Paul Flaherty plays alto and tenor sax, James Chumley Hunt is on trumpet and conch shells, Mike Roberson hits the electric guitar with drummer Randall Colbourne pushing things forward. The four songs have a feel that is reminiscent of the freer days of Charles Mingus with Eric Dolphy, but they left out any thematic reference points as Hunt and Flaherty create a traffic jam on “Crude Gray Sky” for 17 minutes, the two growl and squawk back and forth as Roberson flails on his blue strings on “Dark Leaves Linger”, Colborne flails and scratches as you hear Flaherty’s pads on “Brazen Eyes” and the team honks like it’s Via Nazionale in Naples on “An Old Man Gone”. An opening and closing melody would help greatly.

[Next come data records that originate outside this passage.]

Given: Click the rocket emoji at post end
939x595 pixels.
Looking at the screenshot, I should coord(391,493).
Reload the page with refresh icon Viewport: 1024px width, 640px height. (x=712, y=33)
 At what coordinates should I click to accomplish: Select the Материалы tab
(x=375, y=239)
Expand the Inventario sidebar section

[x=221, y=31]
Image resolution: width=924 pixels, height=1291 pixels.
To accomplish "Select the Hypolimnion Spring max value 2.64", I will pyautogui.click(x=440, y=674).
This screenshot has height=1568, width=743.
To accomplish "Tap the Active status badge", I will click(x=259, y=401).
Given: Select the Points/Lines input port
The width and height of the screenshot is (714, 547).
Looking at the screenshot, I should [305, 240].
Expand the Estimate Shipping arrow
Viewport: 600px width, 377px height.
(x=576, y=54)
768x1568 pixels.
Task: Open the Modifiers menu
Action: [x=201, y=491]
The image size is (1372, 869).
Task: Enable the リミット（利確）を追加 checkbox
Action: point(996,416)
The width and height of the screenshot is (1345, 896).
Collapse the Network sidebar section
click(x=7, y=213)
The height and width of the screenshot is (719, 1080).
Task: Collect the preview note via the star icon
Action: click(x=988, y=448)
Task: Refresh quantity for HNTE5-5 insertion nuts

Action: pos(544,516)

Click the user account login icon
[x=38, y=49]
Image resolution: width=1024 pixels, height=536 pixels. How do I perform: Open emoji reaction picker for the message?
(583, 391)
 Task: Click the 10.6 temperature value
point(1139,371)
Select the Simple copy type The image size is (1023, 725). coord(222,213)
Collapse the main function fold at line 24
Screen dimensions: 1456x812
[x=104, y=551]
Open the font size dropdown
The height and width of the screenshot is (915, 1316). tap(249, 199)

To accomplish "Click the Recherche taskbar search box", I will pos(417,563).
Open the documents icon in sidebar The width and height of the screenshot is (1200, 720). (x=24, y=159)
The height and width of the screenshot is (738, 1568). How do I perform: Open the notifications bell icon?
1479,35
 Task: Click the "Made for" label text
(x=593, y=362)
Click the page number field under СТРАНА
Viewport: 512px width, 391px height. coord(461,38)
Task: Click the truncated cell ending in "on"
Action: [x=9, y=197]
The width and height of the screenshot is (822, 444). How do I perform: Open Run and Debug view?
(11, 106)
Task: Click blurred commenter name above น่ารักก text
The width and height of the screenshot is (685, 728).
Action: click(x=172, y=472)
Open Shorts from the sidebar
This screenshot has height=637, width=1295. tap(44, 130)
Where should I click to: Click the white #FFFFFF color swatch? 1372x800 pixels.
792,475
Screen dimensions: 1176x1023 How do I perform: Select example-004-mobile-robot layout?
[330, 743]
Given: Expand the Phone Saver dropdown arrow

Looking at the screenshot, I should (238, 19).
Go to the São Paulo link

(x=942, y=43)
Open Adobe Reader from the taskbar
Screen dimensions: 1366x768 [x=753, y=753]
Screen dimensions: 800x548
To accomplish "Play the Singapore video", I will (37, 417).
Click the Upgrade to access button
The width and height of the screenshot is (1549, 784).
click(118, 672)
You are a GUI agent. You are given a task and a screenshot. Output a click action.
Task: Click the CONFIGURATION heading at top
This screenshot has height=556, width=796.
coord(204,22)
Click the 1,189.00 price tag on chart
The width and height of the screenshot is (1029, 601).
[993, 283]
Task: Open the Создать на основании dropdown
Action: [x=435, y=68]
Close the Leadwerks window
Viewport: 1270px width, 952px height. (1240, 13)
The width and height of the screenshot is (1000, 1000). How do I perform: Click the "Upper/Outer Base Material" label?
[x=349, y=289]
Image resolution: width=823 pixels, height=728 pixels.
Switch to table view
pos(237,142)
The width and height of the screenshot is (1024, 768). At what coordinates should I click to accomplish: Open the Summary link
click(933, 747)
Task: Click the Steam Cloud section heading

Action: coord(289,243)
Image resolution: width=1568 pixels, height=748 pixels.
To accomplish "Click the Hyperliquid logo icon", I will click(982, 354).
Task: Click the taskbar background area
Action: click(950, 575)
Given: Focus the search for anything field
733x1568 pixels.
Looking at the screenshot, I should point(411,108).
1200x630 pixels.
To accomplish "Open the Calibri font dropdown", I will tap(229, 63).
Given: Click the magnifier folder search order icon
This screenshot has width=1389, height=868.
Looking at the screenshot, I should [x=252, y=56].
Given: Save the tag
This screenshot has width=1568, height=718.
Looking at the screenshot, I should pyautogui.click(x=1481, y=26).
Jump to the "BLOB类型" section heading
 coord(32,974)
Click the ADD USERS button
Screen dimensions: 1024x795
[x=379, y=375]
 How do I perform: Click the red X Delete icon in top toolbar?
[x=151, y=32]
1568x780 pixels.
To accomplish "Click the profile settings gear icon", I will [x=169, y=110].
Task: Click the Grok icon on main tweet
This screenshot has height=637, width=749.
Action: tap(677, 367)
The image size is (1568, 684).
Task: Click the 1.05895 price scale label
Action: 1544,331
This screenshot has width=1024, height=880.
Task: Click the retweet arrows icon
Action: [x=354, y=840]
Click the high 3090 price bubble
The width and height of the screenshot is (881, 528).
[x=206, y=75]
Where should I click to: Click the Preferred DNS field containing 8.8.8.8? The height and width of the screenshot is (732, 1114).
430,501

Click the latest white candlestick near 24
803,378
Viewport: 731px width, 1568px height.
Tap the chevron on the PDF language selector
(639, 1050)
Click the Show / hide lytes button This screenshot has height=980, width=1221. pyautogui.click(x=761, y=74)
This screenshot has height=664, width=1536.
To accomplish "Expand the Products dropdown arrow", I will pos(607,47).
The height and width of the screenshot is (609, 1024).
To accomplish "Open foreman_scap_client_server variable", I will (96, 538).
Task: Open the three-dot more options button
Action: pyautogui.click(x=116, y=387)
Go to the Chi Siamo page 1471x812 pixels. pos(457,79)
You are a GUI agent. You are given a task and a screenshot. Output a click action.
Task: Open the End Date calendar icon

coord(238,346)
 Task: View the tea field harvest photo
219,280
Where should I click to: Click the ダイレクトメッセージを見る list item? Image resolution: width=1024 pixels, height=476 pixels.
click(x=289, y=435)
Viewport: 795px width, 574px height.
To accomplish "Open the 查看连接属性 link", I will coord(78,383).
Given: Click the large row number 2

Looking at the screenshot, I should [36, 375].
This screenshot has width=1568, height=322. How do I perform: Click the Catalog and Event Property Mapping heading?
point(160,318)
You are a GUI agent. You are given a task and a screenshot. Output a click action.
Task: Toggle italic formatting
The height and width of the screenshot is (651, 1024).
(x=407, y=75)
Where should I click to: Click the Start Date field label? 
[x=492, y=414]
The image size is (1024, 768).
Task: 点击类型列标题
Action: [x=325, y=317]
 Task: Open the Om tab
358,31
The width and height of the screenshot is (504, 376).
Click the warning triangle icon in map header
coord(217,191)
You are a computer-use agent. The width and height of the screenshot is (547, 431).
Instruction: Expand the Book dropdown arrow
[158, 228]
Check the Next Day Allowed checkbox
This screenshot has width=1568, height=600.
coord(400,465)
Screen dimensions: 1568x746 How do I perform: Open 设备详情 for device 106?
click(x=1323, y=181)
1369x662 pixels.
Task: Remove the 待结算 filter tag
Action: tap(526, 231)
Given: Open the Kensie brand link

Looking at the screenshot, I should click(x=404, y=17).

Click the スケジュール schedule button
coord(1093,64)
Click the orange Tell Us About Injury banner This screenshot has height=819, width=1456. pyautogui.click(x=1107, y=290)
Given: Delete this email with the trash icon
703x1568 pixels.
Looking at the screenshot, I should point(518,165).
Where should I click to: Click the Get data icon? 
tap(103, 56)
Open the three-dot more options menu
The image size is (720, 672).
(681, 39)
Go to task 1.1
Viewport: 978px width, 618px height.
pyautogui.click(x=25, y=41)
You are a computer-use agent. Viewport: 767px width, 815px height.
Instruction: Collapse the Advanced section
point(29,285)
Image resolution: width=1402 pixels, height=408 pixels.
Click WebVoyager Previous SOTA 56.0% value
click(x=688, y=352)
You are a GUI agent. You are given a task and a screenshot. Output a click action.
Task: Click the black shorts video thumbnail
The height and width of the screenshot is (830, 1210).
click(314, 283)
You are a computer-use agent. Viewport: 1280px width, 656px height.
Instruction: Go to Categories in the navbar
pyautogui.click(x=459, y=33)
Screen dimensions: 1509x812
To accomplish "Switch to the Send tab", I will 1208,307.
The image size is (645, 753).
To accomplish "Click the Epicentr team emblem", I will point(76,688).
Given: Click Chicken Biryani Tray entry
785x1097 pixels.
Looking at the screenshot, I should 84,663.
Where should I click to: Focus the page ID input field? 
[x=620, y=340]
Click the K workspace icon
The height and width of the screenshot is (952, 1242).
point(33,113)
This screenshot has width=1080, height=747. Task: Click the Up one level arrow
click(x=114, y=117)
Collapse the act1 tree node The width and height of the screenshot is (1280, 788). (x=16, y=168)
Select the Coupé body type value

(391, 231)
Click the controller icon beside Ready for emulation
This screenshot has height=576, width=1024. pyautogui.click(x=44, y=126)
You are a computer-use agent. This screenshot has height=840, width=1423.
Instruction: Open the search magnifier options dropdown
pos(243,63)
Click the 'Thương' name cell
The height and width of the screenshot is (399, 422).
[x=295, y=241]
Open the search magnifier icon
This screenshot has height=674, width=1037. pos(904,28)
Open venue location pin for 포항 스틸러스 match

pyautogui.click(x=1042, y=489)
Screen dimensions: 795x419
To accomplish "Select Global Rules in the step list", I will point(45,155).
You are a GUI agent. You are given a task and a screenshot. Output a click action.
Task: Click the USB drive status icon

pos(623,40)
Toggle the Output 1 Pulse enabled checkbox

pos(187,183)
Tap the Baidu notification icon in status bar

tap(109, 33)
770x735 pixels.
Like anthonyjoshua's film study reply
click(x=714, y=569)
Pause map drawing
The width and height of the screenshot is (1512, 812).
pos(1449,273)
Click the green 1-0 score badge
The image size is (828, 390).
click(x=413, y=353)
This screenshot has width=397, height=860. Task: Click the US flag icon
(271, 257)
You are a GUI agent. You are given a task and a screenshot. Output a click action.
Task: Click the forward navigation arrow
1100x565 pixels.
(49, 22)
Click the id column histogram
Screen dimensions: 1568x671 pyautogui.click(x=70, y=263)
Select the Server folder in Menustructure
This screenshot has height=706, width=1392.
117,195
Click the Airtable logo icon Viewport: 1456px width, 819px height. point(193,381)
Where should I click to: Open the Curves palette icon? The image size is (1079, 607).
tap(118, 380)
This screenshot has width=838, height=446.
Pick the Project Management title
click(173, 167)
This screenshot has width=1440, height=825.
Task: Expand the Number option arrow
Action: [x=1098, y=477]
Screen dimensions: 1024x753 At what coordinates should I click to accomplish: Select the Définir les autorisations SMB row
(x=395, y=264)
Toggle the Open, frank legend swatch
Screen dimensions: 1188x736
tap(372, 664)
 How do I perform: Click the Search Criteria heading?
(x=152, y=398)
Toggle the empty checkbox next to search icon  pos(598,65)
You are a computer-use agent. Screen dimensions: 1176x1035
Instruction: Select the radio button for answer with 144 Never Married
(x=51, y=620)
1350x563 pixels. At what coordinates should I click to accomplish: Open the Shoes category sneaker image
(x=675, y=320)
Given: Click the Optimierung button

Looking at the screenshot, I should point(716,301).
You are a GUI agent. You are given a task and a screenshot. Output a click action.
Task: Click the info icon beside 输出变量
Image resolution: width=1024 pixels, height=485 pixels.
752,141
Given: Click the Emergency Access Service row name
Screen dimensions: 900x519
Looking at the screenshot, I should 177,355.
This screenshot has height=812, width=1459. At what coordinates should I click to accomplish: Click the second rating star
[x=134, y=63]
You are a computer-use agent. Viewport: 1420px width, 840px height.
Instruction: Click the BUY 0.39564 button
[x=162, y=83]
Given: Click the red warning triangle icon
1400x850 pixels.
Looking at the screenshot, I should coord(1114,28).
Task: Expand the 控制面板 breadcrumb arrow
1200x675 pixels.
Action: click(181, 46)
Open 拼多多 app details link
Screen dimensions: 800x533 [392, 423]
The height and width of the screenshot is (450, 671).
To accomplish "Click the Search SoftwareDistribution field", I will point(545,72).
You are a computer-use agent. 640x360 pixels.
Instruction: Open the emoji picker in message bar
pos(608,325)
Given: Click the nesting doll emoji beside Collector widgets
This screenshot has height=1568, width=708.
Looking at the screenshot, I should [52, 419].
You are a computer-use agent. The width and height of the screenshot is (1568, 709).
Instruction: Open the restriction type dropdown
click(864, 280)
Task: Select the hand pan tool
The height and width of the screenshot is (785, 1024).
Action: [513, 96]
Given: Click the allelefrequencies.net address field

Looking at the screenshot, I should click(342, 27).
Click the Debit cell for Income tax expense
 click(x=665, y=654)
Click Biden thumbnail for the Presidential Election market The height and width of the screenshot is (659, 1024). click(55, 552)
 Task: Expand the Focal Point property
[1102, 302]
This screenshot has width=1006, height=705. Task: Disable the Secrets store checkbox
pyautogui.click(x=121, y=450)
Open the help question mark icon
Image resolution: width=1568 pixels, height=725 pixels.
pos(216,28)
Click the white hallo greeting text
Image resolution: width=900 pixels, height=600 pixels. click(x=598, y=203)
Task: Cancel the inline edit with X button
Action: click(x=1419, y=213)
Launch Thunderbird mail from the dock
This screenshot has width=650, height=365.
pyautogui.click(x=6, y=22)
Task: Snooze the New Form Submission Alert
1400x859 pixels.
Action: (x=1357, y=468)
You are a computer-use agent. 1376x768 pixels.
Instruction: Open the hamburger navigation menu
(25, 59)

The trio of saxist Martin Escalante, drummer Brent Gains and guitarist-looper Brent Gaines take their instruments into the stratosphere on five spontaneously combusted pieces. Eight minutes of cacophonous scratches on reeds drums create a Wacka-Doodle on “Szepleanyok!” and the drums do a Vegematic on the thrashing “Glucklich Jazz”. Tribal beats and itchy guitar strings make up Fisicoculturista” and guitar pickings and swatting loop in with a percussion avalance on “Brozone Layer”. You need a crossing guard to help you across this sigalert!
Drummer Dylan Jack leads an intuitive team of Jerry Sabatini/tp, Eric Hofbauer/g and Anthony Leva/b-sin through a collection of loose yet cohesive tunes. He creates a dark mood with mallets on the elliptical “Gauchais Reaction” that has Sabatini’s sweet Ted Curson-toned horn gliding around Leva’s bass work. A muted horn wafts through strumming bass on “The Epitaph” with some bop tones for horn and clean guitar work on the title piece. A dreamlike “Foot Man” has Hofbauer and Leva giving cohesive yet intuitive messages, with Jack supplying the guiding light. Paths that can be followed with a guide.
While the team of pianist Matthew Shipp, bassist William Parker, drummer Gerald Cleaver and Danile Carter on tenor sax, flute and trumpet perform only three songs, two of which add up to 33 minutes, in some ways they are the most cogent. Carter’s muted trumpet is loose and yet accessible on the ballad “Scintillate” with Cleaver supplying snappy support, while the 13 minute “Majestic Travel Agency” has Parker strolling into the intro before passing the baton to Carter’s warm tenor. The journey changes tempos a number of times with Shipp directing traffic like an NYC cop. Shipp and Parker give hint of “Blue in Green” as Carter sighs on the dark “Ear-regularities” with a warm vibrato and plenty of ruminating reflections. Abstract logic.